# What is needed
Pick out all lines with the word "logo" from the records that follow.

# Entries provided

----

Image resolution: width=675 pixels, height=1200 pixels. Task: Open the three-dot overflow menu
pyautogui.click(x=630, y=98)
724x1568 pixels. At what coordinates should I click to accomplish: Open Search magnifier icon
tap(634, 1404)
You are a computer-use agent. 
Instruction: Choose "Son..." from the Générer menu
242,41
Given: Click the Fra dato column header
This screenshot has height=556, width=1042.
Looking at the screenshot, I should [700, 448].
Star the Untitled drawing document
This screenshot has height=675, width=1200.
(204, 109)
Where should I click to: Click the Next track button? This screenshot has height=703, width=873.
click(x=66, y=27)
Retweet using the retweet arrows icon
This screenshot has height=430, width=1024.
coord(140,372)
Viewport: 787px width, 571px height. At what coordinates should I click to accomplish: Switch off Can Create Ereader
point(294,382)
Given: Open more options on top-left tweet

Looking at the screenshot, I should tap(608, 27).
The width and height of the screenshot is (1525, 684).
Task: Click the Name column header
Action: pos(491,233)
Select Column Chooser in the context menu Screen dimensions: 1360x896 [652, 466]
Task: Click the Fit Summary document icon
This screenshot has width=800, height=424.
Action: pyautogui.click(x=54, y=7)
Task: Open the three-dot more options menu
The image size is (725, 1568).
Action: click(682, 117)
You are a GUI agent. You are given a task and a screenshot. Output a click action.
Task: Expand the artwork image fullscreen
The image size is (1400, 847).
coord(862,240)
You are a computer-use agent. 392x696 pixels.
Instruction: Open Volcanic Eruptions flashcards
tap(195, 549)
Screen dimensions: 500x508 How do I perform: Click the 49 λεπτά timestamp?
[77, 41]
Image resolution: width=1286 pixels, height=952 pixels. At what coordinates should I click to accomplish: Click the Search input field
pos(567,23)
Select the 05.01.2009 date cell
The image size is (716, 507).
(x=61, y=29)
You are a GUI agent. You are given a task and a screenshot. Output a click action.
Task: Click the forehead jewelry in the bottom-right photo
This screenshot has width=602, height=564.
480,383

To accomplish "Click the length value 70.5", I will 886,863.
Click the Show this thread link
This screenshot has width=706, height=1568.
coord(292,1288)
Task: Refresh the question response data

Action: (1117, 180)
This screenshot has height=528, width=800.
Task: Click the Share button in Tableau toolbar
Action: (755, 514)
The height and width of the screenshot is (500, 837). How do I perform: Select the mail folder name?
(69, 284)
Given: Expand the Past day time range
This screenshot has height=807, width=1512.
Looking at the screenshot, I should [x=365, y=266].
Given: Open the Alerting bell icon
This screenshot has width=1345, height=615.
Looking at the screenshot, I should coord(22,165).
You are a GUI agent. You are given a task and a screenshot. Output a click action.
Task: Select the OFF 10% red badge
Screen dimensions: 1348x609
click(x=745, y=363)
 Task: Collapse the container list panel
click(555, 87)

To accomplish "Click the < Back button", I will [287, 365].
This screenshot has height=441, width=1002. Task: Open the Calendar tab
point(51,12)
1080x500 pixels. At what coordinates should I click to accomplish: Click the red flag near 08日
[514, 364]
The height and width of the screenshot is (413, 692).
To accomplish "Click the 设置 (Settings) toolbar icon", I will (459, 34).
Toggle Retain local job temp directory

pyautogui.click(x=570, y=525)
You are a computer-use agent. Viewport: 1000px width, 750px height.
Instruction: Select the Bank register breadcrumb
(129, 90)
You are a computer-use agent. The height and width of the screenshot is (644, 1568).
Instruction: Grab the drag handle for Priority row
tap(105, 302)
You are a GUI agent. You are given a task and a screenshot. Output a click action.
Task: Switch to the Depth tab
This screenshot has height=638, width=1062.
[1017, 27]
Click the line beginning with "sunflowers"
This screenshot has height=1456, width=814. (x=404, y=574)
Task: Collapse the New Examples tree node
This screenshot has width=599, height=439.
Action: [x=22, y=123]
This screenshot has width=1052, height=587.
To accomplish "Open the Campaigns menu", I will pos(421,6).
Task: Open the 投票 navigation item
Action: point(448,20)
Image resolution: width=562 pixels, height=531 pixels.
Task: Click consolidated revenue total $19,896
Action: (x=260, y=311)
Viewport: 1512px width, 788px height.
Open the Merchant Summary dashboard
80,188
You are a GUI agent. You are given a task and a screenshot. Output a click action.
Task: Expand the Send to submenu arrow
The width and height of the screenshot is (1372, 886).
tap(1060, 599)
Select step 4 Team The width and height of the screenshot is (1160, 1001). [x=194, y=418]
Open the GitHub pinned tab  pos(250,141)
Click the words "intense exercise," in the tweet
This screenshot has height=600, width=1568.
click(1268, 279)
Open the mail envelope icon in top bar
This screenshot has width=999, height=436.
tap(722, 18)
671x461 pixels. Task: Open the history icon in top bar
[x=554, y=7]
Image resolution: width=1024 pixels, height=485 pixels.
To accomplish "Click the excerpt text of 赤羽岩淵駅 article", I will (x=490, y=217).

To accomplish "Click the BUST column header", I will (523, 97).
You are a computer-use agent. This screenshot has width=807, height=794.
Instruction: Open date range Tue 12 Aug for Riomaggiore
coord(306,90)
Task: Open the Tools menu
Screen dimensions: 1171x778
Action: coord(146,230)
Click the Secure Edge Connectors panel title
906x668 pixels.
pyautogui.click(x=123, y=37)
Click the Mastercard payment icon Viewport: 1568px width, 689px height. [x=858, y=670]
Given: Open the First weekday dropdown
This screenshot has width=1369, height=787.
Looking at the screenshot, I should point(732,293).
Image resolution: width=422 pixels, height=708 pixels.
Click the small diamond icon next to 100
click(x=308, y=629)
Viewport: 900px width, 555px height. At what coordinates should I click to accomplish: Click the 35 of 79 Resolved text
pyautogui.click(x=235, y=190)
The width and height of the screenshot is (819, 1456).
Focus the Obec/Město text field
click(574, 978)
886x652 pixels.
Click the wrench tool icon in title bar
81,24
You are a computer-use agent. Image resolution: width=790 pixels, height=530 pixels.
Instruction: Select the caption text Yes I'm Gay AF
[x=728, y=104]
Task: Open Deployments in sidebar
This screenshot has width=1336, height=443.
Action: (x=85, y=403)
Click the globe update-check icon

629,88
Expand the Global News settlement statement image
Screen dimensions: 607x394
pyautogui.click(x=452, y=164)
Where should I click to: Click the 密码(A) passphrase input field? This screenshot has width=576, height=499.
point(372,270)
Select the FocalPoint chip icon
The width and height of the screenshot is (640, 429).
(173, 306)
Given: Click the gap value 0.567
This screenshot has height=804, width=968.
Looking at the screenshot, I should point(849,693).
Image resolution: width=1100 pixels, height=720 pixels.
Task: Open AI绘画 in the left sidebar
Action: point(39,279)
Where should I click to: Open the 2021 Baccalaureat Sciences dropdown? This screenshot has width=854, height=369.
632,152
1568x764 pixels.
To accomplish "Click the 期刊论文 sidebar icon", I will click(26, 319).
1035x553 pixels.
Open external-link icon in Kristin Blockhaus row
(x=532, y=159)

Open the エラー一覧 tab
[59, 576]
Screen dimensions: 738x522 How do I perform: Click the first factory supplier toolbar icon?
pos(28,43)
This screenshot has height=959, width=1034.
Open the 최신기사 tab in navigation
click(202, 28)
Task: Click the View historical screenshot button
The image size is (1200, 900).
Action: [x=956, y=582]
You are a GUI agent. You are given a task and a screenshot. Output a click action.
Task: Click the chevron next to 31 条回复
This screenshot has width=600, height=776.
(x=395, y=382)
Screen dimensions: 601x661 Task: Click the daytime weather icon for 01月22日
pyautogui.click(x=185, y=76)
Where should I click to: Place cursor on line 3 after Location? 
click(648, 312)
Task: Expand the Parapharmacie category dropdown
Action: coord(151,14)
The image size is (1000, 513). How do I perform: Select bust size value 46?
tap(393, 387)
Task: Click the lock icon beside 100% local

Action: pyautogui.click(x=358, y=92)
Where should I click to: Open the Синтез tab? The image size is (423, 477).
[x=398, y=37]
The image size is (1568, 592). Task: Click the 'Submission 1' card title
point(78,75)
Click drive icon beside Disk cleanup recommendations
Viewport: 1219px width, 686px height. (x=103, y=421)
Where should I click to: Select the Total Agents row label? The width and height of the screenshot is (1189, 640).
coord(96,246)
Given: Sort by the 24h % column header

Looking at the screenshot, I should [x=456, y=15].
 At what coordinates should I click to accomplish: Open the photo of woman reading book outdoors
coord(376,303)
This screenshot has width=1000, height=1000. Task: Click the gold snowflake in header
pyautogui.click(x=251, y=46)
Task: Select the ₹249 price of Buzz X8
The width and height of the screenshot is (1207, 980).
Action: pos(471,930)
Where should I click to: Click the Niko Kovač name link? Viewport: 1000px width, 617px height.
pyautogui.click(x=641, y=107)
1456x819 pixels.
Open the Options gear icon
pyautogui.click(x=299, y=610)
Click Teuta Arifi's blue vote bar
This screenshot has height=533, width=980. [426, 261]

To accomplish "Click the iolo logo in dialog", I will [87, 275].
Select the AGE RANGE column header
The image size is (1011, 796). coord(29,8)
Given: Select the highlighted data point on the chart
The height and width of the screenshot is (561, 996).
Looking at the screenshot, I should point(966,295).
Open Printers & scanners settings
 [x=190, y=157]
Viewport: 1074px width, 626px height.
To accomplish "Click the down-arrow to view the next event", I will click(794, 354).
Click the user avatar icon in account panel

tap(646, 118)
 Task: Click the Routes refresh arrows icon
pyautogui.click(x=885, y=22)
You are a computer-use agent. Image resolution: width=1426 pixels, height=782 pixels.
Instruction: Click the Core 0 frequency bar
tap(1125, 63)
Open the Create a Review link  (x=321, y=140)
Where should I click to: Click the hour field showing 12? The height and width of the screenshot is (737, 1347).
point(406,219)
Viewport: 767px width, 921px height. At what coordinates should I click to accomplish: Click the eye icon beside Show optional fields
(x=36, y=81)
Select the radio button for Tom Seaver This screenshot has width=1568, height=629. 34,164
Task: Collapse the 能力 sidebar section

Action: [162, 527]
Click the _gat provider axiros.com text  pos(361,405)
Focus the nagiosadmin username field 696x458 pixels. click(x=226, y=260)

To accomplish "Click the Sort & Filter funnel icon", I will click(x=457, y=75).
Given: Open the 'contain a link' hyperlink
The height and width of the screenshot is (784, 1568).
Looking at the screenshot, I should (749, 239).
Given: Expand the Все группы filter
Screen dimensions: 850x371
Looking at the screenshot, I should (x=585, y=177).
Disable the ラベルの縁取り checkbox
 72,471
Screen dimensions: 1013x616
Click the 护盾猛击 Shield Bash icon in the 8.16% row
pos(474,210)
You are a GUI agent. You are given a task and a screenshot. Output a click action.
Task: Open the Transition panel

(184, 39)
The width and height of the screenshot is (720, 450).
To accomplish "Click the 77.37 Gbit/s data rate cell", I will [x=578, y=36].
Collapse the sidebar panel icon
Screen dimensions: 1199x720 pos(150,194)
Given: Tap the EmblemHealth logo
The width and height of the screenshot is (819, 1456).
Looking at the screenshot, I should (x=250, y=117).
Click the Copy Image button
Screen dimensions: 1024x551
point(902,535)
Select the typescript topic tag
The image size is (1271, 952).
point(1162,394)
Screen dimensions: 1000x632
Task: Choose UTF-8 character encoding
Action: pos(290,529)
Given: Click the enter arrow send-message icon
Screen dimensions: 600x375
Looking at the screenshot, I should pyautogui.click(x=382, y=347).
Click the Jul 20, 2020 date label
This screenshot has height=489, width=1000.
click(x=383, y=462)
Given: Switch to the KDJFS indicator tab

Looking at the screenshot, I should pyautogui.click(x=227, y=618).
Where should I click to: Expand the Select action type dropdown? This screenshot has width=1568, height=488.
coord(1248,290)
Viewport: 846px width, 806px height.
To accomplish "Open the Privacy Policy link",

----

# Answer to the problem
To accomplish "Click the iolo logo in dialog", I will [87, 275].
Given: Tap the EmblemHealth logo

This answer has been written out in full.